Collected data

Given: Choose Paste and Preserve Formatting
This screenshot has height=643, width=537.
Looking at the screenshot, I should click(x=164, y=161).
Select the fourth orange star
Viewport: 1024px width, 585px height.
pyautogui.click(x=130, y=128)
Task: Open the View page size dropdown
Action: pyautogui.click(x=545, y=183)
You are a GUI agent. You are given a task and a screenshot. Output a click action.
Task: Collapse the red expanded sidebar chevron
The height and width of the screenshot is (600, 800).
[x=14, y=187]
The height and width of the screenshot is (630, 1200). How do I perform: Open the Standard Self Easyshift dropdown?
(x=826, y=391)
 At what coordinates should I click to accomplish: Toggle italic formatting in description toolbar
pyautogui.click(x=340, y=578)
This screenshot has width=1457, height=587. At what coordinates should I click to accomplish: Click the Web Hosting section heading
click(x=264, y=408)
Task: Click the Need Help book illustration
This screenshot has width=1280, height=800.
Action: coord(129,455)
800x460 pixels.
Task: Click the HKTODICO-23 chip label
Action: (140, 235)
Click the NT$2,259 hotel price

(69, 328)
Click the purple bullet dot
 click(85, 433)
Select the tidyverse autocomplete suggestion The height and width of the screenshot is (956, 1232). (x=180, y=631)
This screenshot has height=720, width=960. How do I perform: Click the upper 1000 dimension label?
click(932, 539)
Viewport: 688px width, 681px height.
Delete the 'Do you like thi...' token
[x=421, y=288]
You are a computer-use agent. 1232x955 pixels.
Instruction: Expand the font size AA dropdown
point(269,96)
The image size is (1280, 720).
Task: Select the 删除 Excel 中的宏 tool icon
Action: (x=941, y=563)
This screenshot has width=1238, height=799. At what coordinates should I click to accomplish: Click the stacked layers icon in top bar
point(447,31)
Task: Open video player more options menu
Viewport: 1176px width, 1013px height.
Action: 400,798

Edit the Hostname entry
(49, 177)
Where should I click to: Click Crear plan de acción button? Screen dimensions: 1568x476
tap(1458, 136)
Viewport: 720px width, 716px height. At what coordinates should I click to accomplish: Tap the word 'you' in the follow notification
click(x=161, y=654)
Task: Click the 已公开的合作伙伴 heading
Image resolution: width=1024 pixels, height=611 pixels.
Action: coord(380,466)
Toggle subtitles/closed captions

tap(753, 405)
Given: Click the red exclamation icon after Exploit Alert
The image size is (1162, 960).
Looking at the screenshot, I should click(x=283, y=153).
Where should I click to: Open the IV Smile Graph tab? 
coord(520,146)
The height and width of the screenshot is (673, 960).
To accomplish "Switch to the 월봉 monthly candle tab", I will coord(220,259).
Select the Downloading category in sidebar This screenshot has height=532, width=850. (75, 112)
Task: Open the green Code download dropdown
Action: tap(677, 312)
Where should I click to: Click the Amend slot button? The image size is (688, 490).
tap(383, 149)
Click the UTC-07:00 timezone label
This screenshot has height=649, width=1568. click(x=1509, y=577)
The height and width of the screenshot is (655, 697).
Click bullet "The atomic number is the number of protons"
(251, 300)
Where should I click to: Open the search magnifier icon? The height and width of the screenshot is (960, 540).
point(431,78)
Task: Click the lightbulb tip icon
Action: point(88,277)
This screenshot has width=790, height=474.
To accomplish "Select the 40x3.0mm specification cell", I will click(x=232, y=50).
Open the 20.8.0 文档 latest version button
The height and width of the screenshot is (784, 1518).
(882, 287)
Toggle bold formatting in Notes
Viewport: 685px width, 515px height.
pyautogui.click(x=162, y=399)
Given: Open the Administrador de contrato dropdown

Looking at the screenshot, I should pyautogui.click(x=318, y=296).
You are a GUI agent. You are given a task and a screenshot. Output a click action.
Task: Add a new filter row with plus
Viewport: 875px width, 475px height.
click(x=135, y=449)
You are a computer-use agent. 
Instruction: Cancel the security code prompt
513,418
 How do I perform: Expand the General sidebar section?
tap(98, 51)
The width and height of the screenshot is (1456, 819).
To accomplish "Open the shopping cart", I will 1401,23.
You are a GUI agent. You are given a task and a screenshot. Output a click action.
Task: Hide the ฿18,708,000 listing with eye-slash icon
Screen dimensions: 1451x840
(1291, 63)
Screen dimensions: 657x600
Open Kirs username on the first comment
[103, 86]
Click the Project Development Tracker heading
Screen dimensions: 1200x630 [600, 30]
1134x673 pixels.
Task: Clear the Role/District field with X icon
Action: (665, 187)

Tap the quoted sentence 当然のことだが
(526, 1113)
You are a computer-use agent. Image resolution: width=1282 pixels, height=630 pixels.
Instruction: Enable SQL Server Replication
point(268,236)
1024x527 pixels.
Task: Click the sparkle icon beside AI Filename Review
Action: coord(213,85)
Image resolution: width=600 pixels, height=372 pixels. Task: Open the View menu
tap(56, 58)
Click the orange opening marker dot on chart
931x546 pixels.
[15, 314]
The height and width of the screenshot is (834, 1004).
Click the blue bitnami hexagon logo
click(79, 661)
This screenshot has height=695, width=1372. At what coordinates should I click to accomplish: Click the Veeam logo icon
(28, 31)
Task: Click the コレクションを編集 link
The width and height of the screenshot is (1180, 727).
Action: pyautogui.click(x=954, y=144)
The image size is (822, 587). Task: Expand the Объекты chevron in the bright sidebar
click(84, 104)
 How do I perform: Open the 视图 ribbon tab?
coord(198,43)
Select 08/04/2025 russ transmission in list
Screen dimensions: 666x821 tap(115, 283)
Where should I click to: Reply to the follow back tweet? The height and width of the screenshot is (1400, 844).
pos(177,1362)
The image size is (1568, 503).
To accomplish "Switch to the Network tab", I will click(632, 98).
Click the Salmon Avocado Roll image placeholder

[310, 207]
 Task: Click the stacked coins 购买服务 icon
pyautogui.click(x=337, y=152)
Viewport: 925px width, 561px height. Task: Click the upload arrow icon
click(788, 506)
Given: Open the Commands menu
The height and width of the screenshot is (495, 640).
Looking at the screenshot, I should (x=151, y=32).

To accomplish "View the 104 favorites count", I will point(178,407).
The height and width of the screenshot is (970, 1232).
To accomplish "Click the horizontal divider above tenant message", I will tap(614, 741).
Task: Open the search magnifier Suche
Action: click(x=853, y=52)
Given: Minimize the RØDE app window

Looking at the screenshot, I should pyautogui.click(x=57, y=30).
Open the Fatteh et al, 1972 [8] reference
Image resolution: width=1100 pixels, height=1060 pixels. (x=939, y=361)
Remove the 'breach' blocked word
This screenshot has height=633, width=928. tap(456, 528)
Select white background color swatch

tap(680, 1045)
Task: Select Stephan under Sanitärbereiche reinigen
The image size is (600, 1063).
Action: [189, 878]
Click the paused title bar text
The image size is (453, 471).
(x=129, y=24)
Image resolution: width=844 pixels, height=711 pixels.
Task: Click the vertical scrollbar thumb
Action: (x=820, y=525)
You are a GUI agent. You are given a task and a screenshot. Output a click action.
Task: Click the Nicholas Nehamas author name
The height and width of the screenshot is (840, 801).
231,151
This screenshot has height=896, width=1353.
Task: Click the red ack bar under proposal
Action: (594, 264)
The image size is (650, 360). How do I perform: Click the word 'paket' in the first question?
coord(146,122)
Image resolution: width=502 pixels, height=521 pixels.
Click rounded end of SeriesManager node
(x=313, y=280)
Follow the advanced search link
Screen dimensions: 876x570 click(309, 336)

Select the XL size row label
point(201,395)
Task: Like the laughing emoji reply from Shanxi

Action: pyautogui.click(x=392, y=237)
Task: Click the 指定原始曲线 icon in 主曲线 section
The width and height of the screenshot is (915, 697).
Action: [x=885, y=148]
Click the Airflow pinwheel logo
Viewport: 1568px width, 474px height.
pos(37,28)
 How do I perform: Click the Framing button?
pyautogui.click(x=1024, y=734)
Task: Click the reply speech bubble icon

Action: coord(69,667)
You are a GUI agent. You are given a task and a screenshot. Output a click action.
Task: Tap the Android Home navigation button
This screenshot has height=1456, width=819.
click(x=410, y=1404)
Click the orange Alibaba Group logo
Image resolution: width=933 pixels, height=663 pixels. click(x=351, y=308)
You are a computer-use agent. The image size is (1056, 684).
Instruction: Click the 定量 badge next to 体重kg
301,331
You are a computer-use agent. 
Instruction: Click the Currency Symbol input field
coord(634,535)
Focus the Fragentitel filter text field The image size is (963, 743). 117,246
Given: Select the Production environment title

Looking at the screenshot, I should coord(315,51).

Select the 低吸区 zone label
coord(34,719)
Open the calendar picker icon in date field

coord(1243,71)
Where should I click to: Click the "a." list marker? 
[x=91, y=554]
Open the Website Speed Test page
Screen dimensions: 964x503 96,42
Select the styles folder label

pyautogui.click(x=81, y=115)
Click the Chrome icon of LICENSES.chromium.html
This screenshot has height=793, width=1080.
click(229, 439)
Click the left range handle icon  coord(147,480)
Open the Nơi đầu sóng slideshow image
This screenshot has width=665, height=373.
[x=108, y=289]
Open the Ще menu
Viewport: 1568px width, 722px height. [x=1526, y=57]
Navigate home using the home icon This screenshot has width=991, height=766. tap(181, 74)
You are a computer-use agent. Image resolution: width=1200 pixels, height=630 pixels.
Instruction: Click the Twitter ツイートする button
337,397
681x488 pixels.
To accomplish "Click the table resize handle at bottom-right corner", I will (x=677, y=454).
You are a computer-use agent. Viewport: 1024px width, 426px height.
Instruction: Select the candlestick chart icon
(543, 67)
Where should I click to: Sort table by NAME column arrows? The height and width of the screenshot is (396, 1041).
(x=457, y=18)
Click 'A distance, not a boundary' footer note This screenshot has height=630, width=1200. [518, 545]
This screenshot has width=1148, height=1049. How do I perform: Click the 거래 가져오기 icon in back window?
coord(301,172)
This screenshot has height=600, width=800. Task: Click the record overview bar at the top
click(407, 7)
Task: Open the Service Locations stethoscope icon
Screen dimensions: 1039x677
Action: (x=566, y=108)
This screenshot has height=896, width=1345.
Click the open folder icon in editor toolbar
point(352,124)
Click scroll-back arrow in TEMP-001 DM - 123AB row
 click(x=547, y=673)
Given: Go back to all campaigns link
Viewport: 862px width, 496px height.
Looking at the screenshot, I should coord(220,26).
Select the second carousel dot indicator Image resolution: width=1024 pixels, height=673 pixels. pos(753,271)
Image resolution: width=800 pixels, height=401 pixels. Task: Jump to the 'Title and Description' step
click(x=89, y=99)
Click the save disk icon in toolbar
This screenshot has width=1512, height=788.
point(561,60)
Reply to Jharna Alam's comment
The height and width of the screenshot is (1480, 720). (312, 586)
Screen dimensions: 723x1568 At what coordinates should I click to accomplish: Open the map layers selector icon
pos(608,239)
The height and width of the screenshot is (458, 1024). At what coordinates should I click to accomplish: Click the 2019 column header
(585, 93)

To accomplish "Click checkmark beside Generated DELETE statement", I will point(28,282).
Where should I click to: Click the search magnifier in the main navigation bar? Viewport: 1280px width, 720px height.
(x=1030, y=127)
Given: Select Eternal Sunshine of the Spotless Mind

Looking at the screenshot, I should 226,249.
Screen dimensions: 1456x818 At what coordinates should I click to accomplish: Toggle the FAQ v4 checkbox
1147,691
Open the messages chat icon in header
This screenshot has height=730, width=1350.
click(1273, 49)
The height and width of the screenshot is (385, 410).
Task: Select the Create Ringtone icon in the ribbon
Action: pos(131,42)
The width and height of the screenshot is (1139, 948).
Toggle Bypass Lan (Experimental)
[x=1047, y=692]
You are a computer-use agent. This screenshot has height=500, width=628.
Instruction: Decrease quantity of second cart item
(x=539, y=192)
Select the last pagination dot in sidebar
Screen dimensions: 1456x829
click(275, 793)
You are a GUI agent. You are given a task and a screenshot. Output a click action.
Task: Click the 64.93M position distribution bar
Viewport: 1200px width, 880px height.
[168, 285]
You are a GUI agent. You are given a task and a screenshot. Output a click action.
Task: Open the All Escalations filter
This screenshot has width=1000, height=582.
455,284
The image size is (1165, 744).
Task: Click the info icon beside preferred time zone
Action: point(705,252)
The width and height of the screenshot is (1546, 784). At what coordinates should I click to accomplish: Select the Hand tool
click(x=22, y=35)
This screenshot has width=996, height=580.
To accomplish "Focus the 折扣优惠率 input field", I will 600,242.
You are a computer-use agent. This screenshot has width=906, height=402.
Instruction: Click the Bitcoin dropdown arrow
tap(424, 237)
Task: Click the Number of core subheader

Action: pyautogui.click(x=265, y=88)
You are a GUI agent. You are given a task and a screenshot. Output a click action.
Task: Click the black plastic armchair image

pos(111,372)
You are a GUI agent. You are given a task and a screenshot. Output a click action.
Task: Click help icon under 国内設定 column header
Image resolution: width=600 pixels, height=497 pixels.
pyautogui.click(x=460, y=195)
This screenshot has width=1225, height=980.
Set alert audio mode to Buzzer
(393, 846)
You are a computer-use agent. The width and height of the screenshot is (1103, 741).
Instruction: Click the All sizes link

■ Exercise ■
Where a line of the data includes the string "Focus", list that line.

■ Answer section ■
Focus the Fragentitel filter text field The image size is (963, 743). 117,246
To accomplish "Focus the 折扣优惠率 input field", I will 600,242.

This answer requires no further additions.